Exercise: Probability Zero Is Not Impossible

Prerequisites: Probability Space

Problem

One of the most persistent misconceptions in probability is conflating "probability zero" with "impossible."

1. Let $U \sim \text{Uniform}[0, 1]$, defined on the probability space $(\Omega, \mathcal{F}, \mathbb{P})$ with $\Omega = [0, 1]$, $\mathcal{F} = \mathcal{B}([0,1])$, and $\mathbb{P}$ Lebesgue measure. Compute $\mathbb{P}(U = 0.5)$. Is the event $\{U = 0.5\}$ impossible?

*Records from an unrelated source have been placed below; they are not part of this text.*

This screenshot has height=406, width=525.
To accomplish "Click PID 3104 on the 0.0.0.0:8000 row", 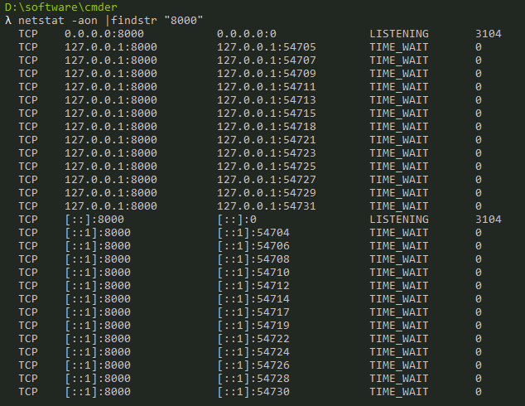I will [489, 34].
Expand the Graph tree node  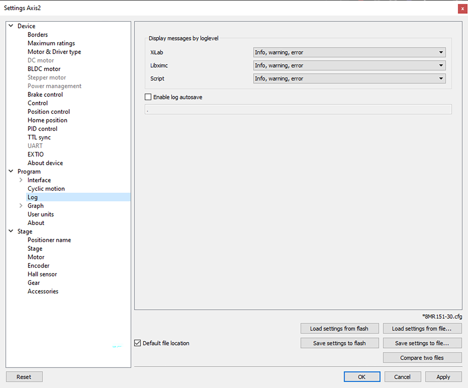(x=21, y=206)
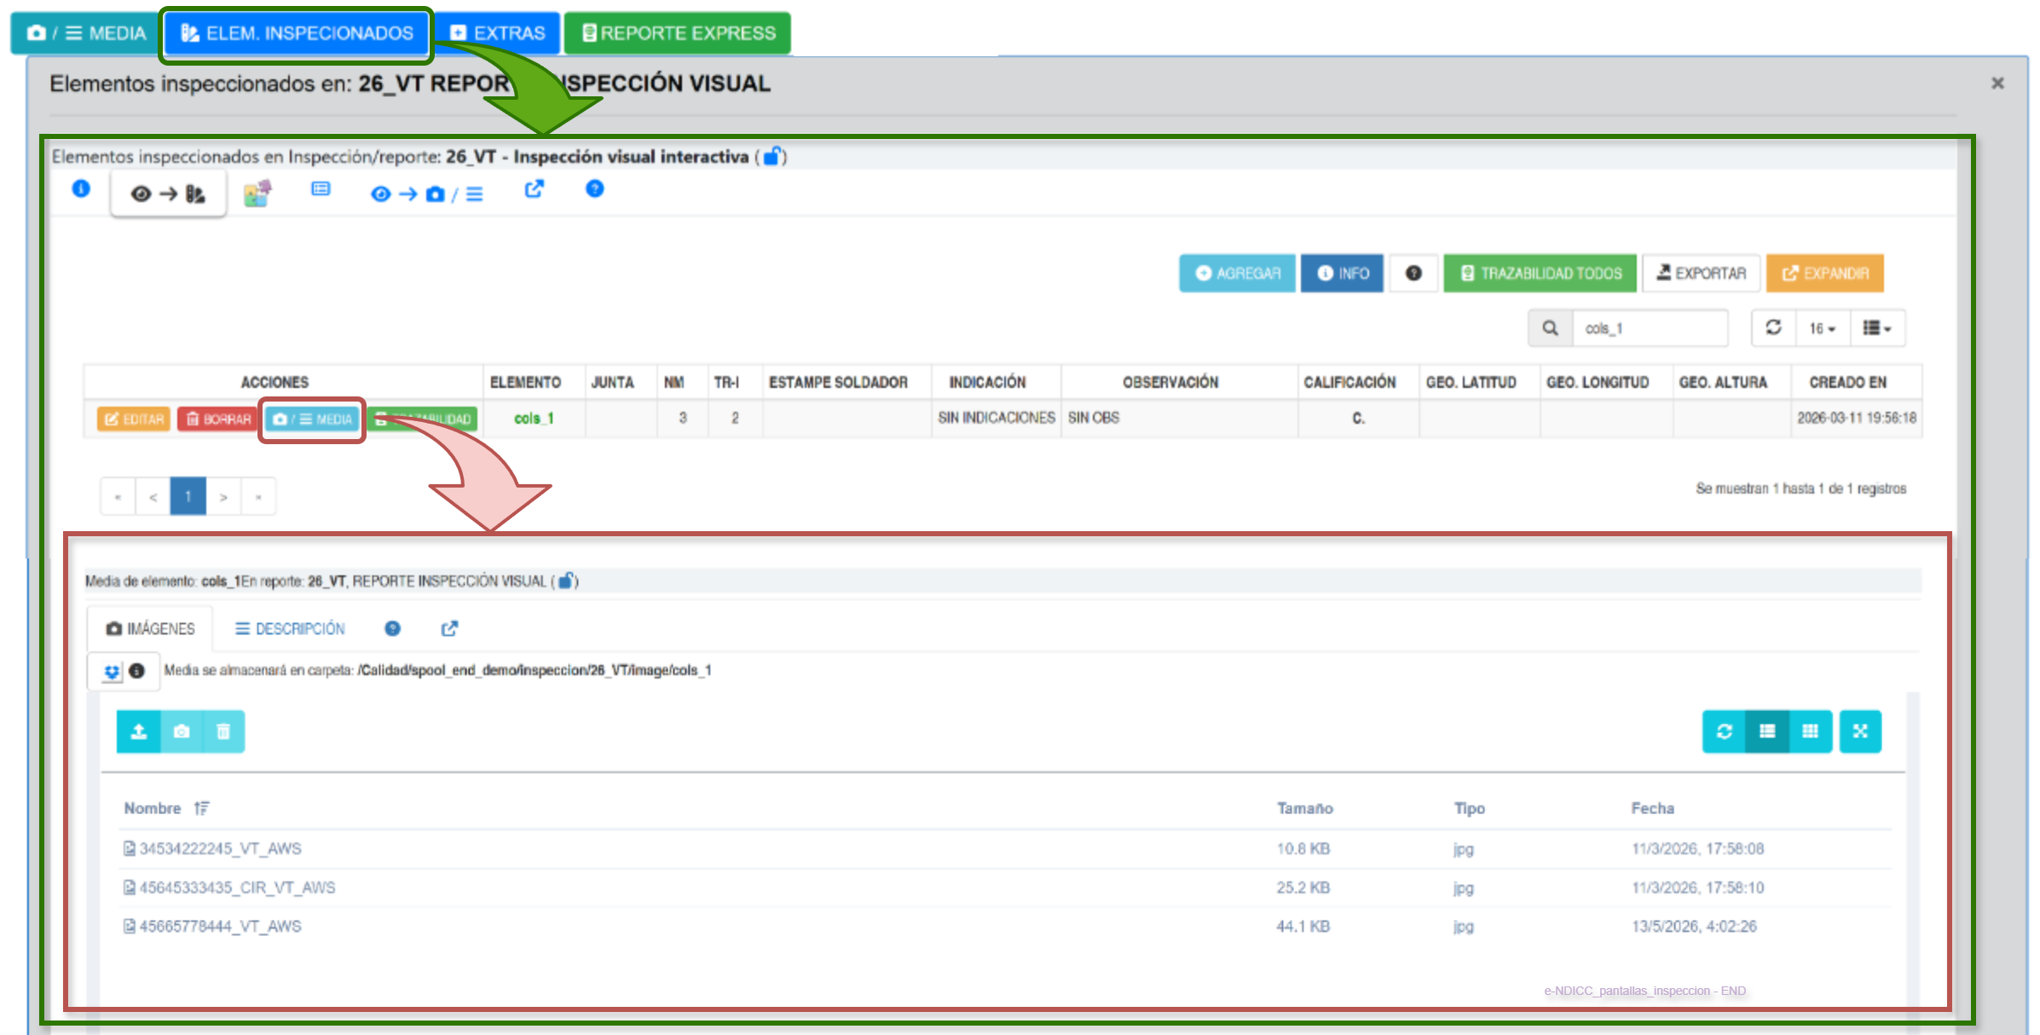The width and height of the screenshot is (2040, 1035).
Task: Open fullscreen expand icon in media panel
Action: (1860, 731)
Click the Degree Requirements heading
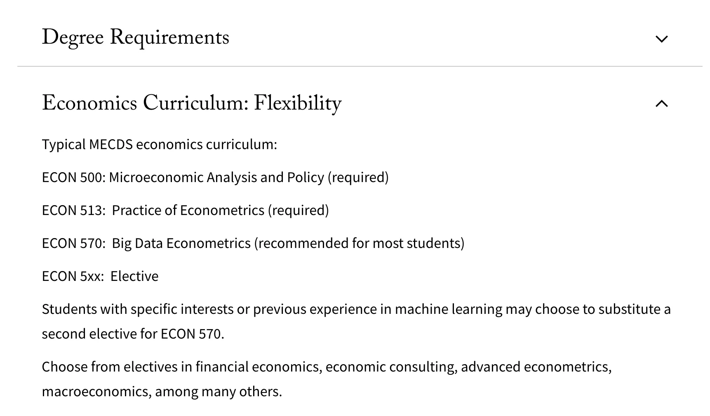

2. More generally, for any $x \in [0, 1]$, compute $\mathbb{P}(U = x)$. What does this say about individual outcomes in a continuous probability space?

3. In a continuous stock price model, $\mathbb{P}(S_T = K) = 0$ for every fixed $K$. A trader argues: "The probability of expiring exactly at-the-money is zero, so I don't need to worry about it." Identify the flaw in this reasoning. What concept should the trader use instead?

4. Let $A$ be any event with $\mathbb{P}(A) = 0$. Must $A = \emptyset$? Let $B$ be any event with $\mathbb{P}(B) = 1$. Must $B = \Omega$?

Hint

For part 1, recall that $\mathbb{P}([a, b]) = b - a$ for Lebesgue measure. For part 3, think about what quantity actually matters for option pricing near the strike.